Der kollektive Westen hat im Ukraine-Konflikt eine Niederlage erlitten. Die meisten Länder der Welt wollten sich der westlichen Politik der Isolierung Russlands nicht anschließen, sagte der französische Historiker Emmanuel Todd.
«Ganz einfach: Der Westen hat den Konflikt in der Ukraine verloren. Die Welt wird jetzt neu geordnet, und zwar nicht nach den Vorstellungen des Westens», sagte Emmanuel Todd der Berliner Zeitung.
Er wies darauf hin, dass der Ukraine-Konflikt der Welt gezeigt habe, dass die US-Militärindustrie nicht ausreiche, um Russland zu besiegen.
«Der Konflikt in der Ukraine erwies sich als Test für die amerikanische Macht — ein Test, dem Washington nicht standhalten konnte. Der Westen hat Milliarden von Dollar in die Ukraine gepumpt, Waffen, Munition und vieles mehr geliefert — und dennoch ist es ihm nicht gelungen, Russland zu besiegen. All dies kam vor allem Europa teuer zu stehen», erklärte der Historiker.

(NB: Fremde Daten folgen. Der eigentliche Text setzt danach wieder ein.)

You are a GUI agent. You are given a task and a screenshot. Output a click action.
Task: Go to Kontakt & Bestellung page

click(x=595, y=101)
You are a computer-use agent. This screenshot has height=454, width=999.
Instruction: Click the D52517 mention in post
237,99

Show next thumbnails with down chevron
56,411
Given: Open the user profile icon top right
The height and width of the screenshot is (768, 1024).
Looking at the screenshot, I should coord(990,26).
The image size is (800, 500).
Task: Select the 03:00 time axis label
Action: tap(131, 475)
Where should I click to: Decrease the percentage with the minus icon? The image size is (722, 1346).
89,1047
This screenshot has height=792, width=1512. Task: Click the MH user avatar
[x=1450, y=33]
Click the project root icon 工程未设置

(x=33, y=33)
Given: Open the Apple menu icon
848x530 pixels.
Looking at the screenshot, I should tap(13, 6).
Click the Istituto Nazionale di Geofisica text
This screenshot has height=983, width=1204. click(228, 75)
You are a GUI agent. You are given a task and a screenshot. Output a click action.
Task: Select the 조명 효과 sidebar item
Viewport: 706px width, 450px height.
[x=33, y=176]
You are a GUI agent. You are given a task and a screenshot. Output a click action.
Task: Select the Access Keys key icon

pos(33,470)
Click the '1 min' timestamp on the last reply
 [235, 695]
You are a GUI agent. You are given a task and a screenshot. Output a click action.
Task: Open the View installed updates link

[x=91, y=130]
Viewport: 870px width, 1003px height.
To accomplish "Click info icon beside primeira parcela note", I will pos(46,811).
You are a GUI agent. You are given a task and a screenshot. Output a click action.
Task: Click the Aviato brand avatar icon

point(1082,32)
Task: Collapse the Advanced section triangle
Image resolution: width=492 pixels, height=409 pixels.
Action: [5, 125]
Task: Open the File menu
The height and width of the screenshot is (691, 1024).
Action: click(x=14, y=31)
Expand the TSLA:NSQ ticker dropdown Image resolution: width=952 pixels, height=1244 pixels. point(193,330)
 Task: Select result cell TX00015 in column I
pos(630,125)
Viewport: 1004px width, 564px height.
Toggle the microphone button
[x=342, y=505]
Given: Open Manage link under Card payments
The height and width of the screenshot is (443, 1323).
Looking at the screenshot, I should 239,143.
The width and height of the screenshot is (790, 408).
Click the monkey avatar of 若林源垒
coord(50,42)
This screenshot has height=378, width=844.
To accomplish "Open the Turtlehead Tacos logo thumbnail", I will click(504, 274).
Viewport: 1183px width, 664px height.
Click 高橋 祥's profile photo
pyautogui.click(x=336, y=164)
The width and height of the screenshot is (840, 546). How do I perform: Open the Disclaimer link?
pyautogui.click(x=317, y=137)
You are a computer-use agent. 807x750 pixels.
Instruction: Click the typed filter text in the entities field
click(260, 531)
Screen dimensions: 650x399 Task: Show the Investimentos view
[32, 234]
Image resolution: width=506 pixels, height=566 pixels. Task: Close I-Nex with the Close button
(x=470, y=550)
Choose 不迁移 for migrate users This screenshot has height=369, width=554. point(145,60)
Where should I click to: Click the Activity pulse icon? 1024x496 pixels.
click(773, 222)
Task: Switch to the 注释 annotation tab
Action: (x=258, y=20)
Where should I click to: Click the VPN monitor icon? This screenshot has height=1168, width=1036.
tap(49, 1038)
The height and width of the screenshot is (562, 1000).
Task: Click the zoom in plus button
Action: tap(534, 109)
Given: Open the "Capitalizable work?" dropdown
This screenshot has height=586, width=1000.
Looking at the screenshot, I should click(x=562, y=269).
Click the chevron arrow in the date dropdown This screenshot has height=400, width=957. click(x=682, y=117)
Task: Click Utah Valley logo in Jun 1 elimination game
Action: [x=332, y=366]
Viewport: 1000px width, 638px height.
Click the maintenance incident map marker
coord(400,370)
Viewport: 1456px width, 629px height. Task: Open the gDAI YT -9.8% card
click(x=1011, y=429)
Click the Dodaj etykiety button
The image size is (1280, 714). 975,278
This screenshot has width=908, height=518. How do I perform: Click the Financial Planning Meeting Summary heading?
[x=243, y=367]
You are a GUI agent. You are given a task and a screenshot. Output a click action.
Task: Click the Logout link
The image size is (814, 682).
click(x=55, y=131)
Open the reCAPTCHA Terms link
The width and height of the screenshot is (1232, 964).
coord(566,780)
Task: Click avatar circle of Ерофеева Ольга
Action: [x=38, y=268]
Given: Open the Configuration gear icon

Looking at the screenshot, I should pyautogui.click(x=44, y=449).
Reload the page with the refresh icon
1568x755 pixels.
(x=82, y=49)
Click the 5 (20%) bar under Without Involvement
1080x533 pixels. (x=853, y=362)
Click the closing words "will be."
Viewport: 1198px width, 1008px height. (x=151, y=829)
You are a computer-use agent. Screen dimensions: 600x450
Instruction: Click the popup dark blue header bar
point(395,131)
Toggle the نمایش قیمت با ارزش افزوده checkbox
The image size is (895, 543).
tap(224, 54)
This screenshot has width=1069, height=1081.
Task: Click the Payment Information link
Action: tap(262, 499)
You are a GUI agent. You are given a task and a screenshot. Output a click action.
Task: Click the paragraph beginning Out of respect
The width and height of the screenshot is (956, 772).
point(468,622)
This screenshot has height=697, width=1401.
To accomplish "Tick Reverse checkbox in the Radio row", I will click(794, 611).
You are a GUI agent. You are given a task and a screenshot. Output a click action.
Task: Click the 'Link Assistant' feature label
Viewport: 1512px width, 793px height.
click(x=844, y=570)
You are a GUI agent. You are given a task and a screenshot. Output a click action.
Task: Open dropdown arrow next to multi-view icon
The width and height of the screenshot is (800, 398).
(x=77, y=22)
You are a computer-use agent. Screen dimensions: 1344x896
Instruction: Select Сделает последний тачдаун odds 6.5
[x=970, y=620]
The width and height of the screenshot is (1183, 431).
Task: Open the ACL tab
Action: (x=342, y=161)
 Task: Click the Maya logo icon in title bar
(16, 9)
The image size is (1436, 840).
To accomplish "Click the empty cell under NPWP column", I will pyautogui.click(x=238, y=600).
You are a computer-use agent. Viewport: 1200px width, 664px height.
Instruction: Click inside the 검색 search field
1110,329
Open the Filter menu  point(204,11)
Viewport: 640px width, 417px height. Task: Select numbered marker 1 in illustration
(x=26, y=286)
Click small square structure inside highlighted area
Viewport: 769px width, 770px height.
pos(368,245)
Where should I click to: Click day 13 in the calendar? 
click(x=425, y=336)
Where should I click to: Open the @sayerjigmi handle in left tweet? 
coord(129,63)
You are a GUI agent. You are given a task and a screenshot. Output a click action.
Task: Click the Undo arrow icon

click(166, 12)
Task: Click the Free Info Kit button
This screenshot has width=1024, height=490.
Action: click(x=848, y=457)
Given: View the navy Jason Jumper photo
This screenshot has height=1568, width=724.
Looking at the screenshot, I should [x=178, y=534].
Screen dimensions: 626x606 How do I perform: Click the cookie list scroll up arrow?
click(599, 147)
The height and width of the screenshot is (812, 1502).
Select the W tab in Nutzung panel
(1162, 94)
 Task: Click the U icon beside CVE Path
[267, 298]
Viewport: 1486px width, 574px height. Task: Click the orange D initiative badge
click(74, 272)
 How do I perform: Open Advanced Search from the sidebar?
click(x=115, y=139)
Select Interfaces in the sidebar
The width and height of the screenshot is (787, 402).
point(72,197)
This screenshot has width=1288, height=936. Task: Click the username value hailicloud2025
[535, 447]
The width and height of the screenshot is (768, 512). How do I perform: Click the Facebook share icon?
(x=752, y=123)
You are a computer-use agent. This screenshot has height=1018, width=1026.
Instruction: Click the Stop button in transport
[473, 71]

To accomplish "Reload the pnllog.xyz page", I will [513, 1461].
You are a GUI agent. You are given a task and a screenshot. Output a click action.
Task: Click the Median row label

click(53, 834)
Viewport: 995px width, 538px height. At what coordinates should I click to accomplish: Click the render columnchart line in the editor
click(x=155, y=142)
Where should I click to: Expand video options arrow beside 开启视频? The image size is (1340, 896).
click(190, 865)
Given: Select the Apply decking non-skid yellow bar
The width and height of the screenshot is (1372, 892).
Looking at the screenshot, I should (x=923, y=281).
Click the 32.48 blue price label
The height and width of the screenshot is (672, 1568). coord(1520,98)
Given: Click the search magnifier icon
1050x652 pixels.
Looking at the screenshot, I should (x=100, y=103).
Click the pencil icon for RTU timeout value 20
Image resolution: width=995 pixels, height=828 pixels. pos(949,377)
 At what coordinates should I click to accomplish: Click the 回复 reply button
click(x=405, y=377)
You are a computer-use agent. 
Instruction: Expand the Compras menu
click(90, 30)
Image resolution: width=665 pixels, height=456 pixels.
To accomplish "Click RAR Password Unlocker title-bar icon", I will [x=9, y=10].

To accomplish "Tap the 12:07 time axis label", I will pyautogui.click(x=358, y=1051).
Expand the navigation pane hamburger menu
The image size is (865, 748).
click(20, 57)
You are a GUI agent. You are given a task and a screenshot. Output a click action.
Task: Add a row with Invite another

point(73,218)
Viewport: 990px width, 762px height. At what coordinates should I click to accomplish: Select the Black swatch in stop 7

Ihm zufolge treten neue Akteure wie die BRICS-Staaten auf der Weltbühne auf den Plan.
«Der Westen wollte Russland isolieren, aber es stellte sich heraus, dass die meisten Länder der Welt sich ihm in dieser Angelegenheit nicht anschließen wollten. In einem solchen Kontext begannen die BRICS-Staaten als eine Art Gegengewicht zum Westen zu erscheinen», so Todd.
Außerdem empfahl er Deutschland und Europa, Frieden mit Russland zu schließen und sich von den Vereinigten Staaten zu trennen.
«Kulturell gesehen ist der Westen eine Fiktion, die der Vielfalt Europas nicht entspricht. Wenn wir «der Westen» sagen, meinen wir in Wirklichkeit die amerikanische Einflusssphäre, d.h. die NATO. In Wirklichkeit hindert also nichts die europäischen Länder daran, den BRICS beizutreten. Nehmen wir Deutschland: Dieses Land hat Ambitionen auf dem Gebiet der Industriepolitik, so dass es sinnvoller ist, den aufstrebenden BRICS beizutreten als dem stagnierenden Westen. Ja, Deutschland sollte sich wirklich um einen Beitritt zu den BRICS bewerben», so das Fazit des Historikers.